Step 802 determines whether the processor is finished with all
images. If the processor is finished, the process ends at step 804.
If the processor is not finished, control is transferred to step
806 and the processor locates the vertical center line of the image
being processed. Next, the processor steps through the image to
look for trackable patches starting at the center of the image and
searching outward.
[0066] The size and dimensional nature of the trackable patches
varies in different embodiments. In certain embodiments, trackable
patches are searched for in individual scan lines, so that the
trackable patches are one dimensional. In other embodiments, the
trackable patches are searched for across several scan lines at
once so that the patches are two dimensional. The size of the
trackable patch searched for is fixed in some embodiments at a
certain pixel area, for example 10.times.10. In other embodiments,
the area of the trackable patches is not predetermined and may vary
in size for different areas of the image. This enables the system
to be flexible and select trackable patches of an optimal size for
the type of trackable features found on the object. In general,
when an "area" is referred to as being checked for trackable
patches, any size or dimension area is intended, including a line
of pixels.
[0067] Step 808 checks whether the processor is finished testing
all parts of the image. If the processor is finished, then control
is transferred back to step 802. If the processor is not finished,
then the next unsearched area of the image is searched and analyzed
to determine if it contains any trackable patches in step 810.

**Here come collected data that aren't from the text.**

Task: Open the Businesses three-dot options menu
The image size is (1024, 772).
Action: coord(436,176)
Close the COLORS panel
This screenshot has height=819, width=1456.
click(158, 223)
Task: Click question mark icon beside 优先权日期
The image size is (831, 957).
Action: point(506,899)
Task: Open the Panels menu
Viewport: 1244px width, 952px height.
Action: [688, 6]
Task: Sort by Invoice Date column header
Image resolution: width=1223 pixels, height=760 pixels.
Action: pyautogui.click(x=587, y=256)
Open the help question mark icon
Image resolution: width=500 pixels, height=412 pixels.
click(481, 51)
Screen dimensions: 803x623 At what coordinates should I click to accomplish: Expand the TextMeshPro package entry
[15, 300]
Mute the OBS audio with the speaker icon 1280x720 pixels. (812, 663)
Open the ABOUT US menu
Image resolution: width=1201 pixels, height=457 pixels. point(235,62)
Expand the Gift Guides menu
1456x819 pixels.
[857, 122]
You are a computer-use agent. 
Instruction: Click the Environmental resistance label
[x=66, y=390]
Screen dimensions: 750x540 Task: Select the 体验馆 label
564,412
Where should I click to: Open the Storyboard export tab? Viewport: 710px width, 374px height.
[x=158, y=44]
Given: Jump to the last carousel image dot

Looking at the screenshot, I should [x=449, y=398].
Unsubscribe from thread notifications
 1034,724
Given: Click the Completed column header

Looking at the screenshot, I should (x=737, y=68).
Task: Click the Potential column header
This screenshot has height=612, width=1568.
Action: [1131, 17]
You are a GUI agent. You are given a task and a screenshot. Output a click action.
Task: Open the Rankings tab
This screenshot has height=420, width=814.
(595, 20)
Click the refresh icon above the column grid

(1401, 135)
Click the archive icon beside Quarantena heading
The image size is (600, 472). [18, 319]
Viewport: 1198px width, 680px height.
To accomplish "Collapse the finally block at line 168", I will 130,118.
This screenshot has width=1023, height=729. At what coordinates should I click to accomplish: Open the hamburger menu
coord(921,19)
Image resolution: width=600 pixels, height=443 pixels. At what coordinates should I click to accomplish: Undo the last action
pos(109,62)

[0068] A number of ways exist for determining whether an area or
section of the image is a good candidate for a trackable patch. A
good trackable patch is a series of pixels which have RGB vector
values which are readily identifiable and distinguishable from the
RGB vector values in other areas of the image. Therefore, a
distinctive coloration of a patch is an asset to its trackability.
The trackable patch RGB vector values will be correlated with the
RGB values in other images which represent other views of the
object. If the trackable patch is readily distinguishable, then the
correlation will yield a distinct spike at the new location of the
trackable patch in the other images and the patch will be
successfully found or tracked.
[0069] A number of methods exist for determining how unique or
identifiable a given area in an image is, and therefore whether the
area is a good candidate to be designated as a trackable patch. One
method is to compute the variance values of the pixels within the
area. A high variance value will indicate that the pixel values are
changing and thus will at least be readily distinguishable from a
solid or unchanging color background. A more sophisticated method
is to convolve different kernels with the image area being tested
to judge the quality of the surface features and its likelihood of
being trackable. Standard kernels such as those defined in Canny
and Sobel, supra, can be defined as a standard kernel used to check
for trackable patches. Alternatively, a learning or smart system in
some embodiments has the capability of developing customized
kernels on the fly which are optimized for the type of surface
features found on the object being scanned. The size of trackable
patches, and the kernels used to identify them may be held constant
or may be varied.
[0070] As noted above, step 806 locates the vertical center line of
the image. The system begins at the vertical center line of the
image and the search proceeds outward for trackable patches. The
reason that trackable patches are first looked for at the center
line of the image is that surface features are most likely to be
completely and accurately sensed without distortion when they are
observed head-on by the detector. However, areas to the left or
right of the centerline can also be used. As surface features
rotate away from the center line of the object, they will
eventually pass out of the view of the detector. Before passing out
of the view of the detector, the surface features will begin to
become partially obscured and distorted as they are viewed
obliquely by the detector. For example, at a 45 degree angle, a
circle on the surface of the object will appear to the detector to
be an oval. Obscured and distorted surface features are more
difficult to accurately track because they change between images
and it is also difficult to define a consistent location point for
them.
[0071] In step 812, the processor marks the trackable patches found
in the area searched. This includes storing the color data for the
pixels in the patch and storing the location of the patch. In step
814, the processor increments a distance away from the center line
to define a new area to search and control is transferred to step
808. As noted above, step 808 determines if the image is finished
being tested. In one embodiment, this is done by checking whether
the entire area within a maximum distance from the center has been
searched. The distance from the center line over which the
processor will search for trackable patches can also be varied.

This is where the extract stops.